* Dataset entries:
—————

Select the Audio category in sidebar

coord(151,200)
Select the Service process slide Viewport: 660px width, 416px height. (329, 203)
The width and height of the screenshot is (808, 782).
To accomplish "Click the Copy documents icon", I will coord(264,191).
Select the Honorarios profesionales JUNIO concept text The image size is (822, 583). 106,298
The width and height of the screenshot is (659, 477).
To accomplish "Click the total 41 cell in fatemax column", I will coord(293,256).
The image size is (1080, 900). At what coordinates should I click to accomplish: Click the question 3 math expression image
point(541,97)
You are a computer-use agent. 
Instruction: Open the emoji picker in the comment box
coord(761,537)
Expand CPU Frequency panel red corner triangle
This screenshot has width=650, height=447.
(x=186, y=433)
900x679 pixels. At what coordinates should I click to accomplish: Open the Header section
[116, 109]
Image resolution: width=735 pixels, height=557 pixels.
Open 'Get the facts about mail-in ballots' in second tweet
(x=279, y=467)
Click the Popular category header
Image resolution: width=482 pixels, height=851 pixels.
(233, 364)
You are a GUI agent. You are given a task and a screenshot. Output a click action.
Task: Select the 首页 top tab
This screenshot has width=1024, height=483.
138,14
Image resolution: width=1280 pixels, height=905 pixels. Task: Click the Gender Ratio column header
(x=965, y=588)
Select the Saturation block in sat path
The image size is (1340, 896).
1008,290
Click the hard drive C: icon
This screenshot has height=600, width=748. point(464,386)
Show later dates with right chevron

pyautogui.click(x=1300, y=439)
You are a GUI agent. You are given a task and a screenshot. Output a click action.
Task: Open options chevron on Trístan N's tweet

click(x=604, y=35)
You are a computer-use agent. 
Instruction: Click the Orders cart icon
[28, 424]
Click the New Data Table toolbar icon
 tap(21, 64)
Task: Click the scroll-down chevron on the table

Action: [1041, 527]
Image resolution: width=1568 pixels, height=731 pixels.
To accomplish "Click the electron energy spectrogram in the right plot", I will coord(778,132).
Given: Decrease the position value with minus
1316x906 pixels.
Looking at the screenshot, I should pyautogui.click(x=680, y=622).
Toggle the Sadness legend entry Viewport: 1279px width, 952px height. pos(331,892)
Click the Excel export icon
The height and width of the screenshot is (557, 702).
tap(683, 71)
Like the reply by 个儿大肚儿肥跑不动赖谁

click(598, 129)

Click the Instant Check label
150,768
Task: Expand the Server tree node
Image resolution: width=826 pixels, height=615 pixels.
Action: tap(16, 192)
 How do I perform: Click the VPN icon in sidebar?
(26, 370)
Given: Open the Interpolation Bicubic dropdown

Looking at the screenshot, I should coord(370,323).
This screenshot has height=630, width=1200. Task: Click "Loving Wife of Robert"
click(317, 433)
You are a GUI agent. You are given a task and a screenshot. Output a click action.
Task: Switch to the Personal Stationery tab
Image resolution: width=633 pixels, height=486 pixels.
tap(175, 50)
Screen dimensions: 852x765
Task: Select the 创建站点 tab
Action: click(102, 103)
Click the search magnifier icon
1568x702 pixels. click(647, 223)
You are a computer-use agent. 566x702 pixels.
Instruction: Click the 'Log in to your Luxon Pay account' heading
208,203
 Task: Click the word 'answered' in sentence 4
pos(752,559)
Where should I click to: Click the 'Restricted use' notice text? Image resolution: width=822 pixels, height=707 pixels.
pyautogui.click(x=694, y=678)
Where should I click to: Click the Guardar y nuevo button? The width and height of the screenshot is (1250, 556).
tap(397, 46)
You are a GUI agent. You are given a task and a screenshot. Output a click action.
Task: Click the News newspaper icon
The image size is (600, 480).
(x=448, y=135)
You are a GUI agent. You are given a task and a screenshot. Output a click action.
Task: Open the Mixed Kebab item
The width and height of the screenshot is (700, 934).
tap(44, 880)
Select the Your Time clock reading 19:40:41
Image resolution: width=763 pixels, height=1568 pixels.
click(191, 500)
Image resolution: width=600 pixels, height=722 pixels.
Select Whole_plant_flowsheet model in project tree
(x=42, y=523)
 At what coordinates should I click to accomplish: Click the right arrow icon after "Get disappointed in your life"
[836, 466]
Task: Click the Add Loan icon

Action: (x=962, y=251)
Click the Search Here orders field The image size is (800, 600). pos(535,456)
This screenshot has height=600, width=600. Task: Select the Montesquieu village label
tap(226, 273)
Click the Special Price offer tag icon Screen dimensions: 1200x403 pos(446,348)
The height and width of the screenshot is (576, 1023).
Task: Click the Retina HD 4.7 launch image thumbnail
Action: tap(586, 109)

—————

Output only the lines running from the line with "The width and height of the screenshot is (700, 934)." through the final line of the data, inclusive.

* Output for this task:
The width and height of the screenshot is (700, 934).
tap(44, 880)
Select the Your Time clock reading 19:40:41
Image resolution: width=763 pixels, height=1568 pixels.
click(191, 500)
Image resolution: width=600 pixels, height=722 pixels.
Select Whole_plant_flowsheet model in project tree
(x=42, y=523)
 At what coordinates should I click to accomplish: Click the right arrow icon after "Get disappointed in your life"
[836, 466]
Task: Click the Add Loan icon

Action: (x=962, y=251)
Click the Search Here orders field The image size is (800, 600). pos(535,456)
This screenshot has height=600, width=600. Task: Select the Montesquieu village label
tap(226, 273)
Click the Special Price offer tag icon Screen dimensions: 1200x403 pos(446,348)
The height and width of the screenshot is (576, 1023).
Task: Click the Retina HD 4.7 launch image thumbnail
Action: tap(586, 109)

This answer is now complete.